Repeat word for word the line with "Task: Open the From date calendar picker" and every line after it until the records below run out.

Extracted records
______________________________
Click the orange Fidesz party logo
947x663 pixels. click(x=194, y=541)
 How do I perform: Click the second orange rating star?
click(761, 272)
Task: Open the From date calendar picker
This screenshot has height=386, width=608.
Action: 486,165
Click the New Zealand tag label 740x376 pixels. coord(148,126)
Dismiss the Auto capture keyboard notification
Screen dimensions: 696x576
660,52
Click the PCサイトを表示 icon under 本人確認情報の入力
______________________________
Solution to the exercise:
Task: Open the From date calendar picker
This screenshot has height=386, width=608.
Action: 486,165
Click the New Zealand tag label 740x376 pixels. coord(148,126)
Dismiss the Auto capture keyboard notification
Screen dimensions: 696x576
660,52
Click the PCサイトを表示 icon under 本人確認情報の入力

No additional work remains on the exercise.